We have been in our new home since mid-June and, for the most part, we are unpacked and settled. What a feeling of relief!

To say that we are grateful and realize how blessed and lucky we are to be here in Staunton – at any time, but especially during these days of crazy, would be an understatement. It certainly is a time for reflection and prayer.

For this, my first blog in three months, I’ll divide it into basically three parts and in reverse order of the Clint Eastwood movie: The Good, the Bad and the Ugly.

The Ugly: Building a home is not for the feint-hearted, easily discouraged or those expecting everything to be as planned – or promised. Sometimes it can get real ugly. There, I’ve said it and now to move on.

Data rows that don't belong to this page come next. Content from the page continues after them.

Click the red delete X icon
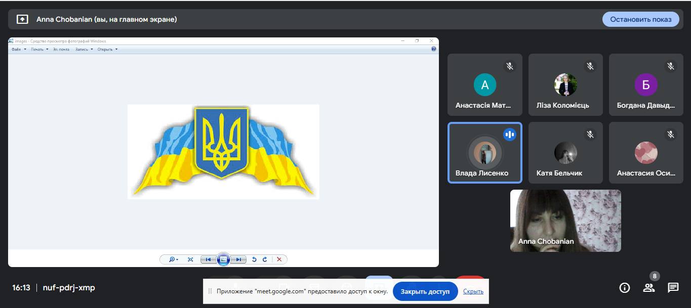This screenshot has width=691, height=308. pyautogui.click(x=279, y=259)
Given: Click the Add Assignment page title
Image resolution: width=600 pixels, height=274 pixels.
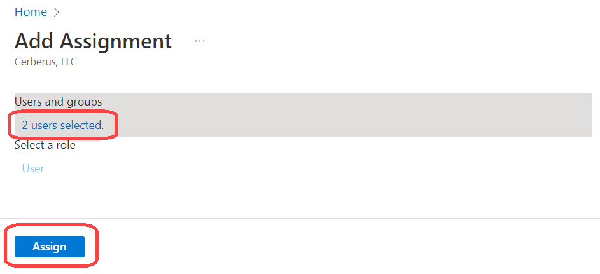Looking at the screenshot, I should click(x=93, y=41).
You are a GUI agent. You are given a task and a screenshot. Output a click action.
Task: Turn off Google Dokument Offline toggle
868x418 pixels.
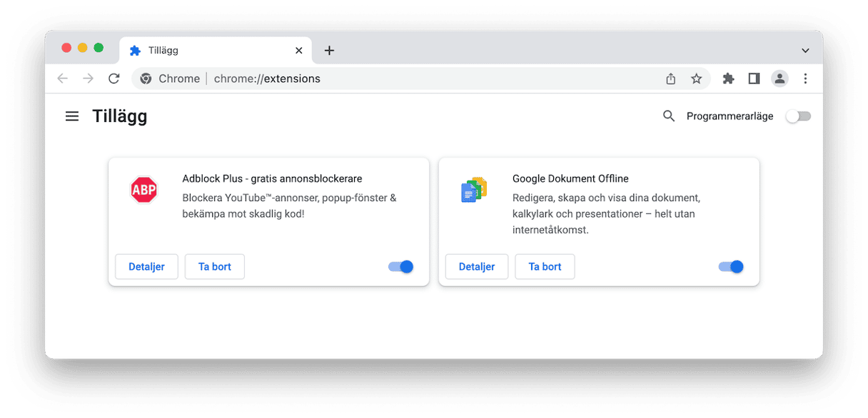pyautogui.click(x=731, y=267)
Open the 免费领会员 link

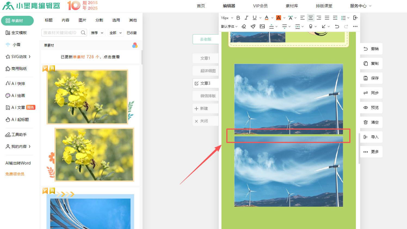click(x=14, y=174)
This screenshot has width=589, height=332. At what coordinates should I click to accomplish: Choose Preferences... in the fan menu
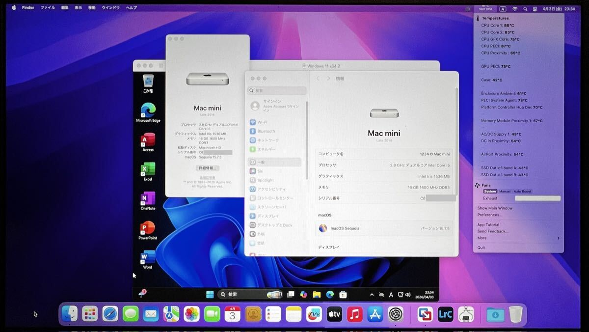[489, 215]
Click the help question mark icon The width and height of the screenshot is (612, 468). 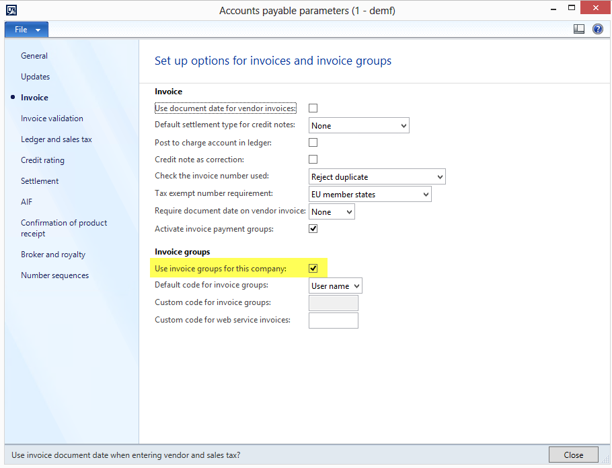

The Bad: Between the Covid virus and the continuing riots in many parts of this country I feel as if we’re living in The Twilight Zone. Nothing makes sense. Yesterday, I read yet another report, this time from the Director of the CDC, that many – up to 17% by CDC’s estimate, of reported deaths from the Covid virus are fraudulent. Why? Because apparently hospitals and doctors are making money when they diagnose and treat someone for having been “exposed” to Covid.  And, of course, politicians are driving this system. Why has our national health care been hijacked by fraud and politics? Bad stuff.

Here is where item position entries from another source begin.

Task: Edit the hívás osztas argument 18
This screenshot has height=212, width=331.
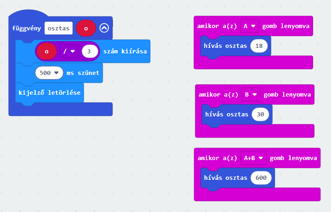Action: [258, 46]
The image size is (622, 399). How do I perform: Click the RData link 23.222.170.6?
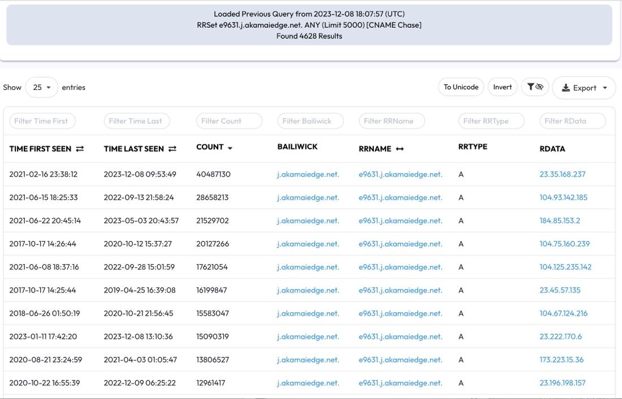point(560,336)
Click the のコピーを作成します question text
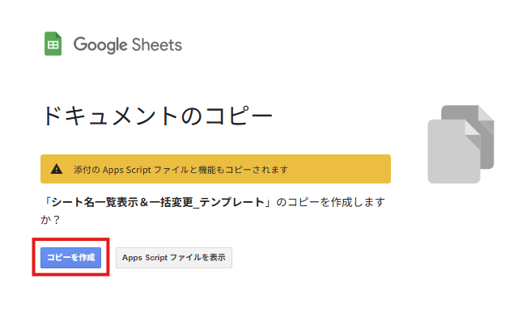The height and width of the screenshot is (312, 518). (x=330, y=202)
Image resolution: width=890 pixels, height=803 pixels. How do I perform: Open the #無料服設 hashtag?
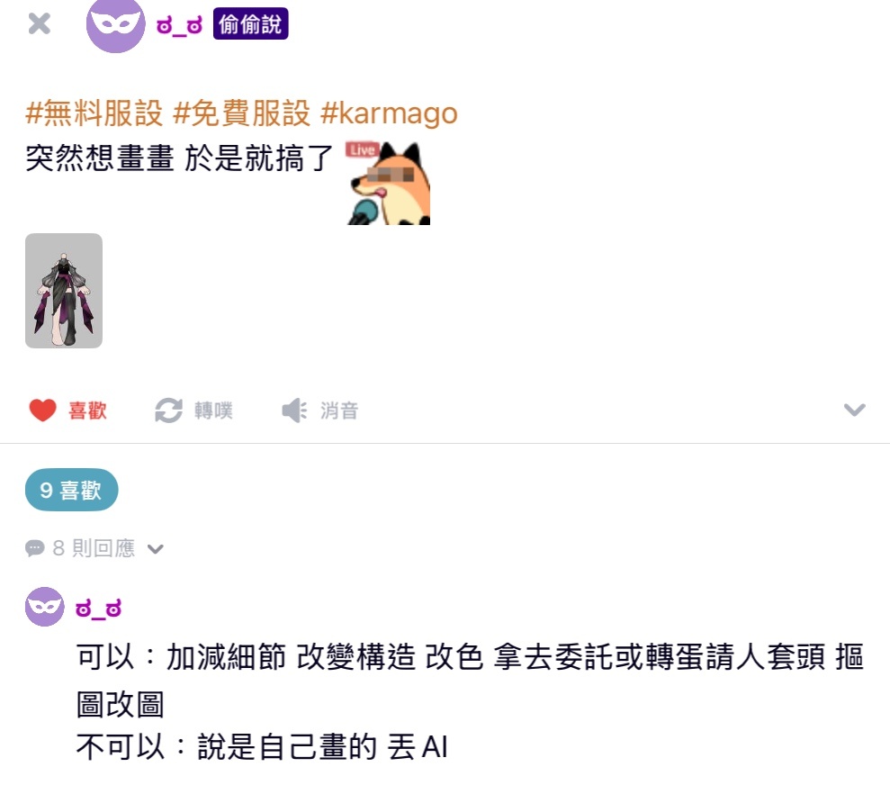click(x=94, y=113)
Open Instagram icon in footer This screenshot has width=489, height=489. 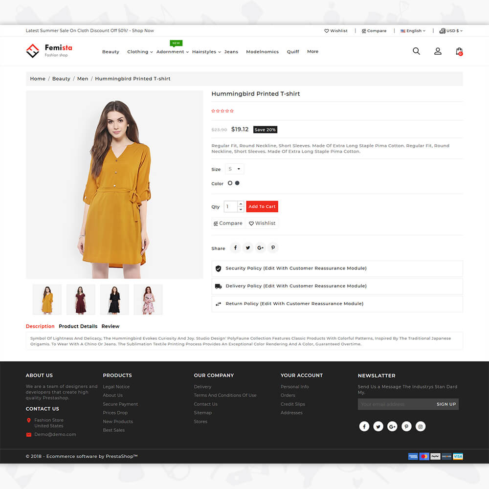coord(421,426)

But, what has struck a personal note with me is the abandonment and demonizing of our police by politicians and large and vociferous swaths of the public. It is a rare day when a cop, of any rank, can hope for and much less expect to be backed by a politician. Still, there was, until recently, a feeling that many, if not most, of the public still supported police in general. Corrupt, brutal, ignorant or untrained officers are a different topic. But, the vast, overwhelming majority of cops are decent, honest, compassionate and willing to work in environments most people have nightmares about. And now, many of our political elites attack and want to jail or fire them. Groups of agitators, paid, sadly misguided or mentally impaired riot nightly, violently attacking police and burning and smashing the dreams and work of ordinary people. This is will not end until every decent person says, “Enough”. This is very bad stuff, indeed.

And now, The Good!!

We are Home.

 

DSC_0823 (732x1024)Many of the design aspects we planned for our house have come to fruition. Our front porch has become one of our focal points and a great place for friends and neighbors to stop by and sit a (long) while. Morning coffee seems to taste better and ending the day looking at sunsets and talking things over while sitting in the rockers is a slice of heaven.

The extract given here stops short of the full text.